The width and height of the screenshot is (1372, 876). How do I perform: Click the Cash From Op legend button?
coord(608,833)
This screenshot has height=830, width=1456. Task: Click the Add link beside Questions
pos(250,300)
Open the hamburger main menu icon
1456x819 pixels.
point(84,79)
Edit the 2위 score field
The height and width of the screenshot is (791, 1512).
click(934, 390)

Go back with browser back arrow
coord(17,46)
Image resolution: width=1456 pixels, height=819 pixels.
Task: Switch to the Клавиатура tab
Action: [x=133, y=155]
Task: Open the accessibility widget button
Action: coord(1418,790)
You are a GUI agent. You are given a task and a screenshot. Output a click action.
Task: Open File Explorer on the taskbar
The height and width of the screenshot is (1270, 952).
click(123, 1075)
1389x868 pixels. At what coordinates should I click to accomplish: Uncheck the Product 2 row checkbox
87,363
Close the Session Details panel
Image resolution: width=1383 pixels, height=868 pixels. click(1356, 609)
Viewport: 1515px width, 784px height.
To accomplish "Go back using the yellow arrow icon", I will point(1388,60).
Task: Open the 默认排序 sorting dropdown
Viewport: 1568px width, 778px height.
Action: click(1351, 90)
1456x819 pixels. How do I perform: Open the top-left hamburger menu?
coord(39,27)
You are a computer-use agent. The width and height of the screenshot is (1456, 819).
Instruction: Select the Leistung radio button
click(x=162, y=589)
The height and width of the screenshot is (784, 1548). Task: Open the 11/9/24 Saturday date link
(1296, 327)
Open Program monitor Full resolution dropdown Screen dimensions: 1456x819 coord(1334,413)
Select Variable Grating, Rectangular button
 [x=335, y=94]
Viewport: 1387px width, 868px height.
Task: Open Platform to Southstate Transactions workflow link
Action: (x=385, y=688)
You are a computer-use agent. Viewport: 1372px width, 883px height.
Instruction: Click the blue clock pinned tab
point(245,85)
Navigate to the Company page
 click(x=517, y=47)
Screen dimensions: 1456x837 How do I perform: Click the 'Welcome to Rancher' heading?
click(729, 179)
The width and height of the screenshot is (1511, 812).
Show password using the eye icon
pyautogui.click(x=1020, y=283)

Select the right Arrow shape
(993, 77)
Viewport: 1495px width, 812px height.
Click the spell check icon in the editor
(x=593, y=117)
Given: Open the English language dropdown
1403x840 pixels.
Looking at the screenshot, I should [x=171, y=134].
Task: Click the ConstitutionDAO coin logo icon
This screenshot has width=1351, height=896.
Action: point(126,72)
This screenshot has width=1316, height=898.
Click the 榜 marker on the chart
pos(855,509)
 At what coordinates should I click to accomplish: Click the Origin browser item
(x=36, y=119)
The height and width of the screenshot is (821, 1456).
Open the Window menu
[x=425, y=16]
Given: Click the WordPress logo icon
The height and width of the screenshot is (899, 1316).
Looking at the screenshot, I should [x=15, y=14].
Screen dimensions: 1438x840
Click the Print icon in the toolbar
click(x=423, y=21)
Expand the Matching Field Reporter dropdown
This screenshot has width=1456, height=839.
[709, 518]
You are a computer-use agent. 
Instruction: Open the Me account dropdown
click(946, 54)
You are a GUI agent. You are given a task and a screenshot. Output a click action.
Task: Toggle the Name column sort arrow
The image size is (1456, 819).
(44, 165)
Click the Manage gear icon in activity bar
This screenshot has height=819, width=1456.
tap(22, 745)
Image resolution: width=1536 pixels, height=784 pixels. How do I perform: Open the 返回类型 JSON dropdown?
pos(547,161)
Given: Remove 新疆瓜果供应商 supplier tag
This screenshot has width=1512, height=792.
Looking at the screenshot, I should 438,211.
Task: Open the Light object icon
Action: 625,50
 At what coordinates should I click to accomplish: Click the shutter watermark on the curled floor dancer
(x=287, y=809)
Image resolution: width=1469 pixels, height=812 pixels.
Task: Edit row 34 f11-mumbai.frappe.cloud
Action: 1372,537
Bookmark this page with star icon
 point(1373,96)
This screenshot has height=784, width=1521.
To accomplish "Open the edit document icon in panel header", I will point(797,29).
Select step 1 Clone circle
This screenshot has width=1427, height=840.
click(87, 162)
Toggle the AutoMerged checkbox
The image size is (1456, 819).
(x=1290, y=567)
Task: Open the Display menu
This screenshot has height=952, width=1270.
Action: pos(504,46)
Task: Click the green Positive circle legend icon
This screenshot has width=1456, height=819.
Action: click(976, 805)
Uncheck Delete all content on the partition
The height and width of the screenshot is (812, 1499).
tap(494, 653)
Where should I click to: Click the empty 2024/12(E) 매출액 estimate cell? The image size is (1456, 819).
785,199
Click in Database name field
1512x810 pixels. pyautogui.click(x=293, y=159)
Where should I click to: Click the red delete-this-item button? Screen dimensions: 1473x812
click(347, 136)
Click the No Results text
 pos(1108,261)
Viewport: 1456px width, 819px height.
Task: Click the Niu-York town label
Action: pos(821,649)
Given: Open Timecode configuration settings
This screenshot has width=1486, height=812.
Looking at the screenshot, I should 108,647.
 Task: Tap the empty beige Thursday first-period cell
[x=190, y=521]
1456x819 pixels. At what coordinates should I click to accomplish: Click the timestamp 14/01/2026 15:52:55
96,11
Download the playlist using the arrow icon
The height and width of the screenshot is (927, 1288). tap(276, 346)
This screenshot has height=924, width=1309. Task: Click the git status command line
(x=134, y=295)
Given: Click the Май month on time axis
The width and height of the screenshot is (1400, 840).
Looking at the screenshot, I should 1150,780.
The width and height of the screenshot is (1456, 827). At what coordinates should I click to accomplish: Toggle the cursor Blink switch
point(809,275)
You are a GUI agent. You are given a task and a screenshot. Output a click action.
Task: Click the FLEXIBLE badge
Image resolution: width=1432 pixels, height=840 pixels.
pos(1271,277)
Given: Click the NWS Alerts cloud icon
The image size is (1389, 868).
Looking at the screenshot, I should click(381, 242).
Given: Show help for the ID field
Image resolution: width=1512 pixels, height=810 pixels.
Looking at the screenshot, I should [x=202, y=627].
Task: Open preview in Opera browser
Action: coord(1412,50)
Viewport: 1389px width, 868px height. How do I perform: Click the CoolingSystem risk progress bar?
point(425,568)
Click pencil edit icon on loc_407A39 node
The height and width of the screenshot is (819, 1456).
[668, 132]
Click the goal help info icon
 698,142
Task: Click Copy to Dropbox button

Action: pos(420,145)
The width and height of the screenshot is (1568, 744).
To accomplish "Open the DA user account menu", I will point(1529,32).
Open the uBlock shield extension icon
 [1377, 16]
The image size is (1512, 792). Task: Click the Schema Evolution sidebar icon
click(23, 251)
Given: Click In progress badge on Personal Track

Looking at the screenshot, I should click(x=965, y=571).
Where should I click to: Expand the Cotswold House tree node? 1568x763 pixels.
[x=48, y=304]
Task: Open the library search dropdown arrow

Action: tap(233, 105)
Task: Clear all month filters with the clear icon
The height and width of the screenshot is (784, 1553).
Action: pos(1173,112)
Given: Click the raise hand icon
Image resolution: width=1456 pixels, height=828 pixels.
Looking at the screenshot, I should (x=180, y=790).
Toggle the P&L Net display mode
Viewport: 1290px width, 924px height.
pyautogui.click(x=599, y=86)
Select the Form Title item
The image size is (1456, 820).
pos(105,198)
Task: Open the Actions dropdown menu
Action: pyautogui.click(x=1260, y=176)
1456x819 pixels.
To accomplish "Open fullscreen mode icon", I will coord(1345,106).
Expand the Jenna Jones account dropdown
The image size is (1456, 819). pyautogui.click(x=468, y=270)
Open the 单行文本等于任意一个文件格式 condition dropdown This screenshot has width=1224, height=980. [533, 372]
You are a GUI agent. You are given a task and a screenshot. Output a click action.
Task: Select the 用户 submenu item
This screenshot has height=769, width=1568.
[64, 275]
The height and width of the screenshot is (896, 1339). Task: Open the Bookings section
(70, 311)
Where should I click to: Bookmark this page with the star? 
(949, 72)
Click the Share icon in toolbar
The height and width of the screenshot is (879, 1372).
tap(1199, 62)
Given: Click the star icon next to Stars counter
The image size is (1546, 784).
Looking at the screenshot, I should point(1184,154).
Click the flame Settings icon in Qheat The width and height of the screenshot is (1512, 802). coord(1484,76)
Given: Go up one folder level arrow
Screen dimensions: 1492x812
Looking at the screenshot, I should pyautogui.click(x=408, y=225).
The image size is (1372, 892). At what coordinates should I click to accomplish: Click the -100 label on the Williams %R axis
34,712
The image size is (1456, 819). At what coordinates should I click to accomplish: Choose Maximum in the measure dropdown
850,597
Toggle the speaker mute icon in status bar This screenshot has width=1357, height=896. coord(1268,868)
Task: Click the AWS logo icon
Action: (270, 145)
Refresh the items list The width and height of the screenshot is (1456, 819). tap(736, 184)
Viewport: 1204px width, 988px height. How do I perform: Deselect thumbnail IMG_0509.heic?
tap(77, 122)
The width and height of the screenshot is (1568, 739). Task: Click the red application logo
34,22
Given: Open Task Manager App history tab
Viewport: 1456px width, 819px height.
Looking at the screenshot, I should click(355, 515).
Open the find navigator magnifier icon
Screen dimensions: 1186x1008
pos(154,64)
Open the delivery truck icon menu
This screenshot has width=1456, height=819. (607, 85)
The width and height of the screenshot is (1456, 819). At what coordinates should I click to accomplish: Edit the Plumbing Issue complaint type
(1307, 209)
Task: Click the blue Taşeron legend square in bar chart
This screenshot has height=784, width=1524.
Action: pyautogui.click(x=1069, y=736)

----

EXERCISE:
Return the number of lines in the records holding the string "computer", without any other words.

RESPONSE FOR THIS EXERCISE:
3